Working data>

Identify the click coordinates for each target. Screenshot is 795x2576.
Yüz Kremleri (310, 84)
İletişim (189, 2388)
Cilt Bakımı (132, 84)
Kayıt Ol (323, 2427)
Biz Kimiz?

Work to complete>
For every entry above, give it back exactly as written.

Solution to the exercise>
Identify the click coordinates for each target. Screenshot is 795x2576.
Yüz Kremleri (310, 84)
İletişim (189, 2388)
Cilt Bakımı (132, 84)
Kayıt Ol (323, 2427)
Biz Kimiz?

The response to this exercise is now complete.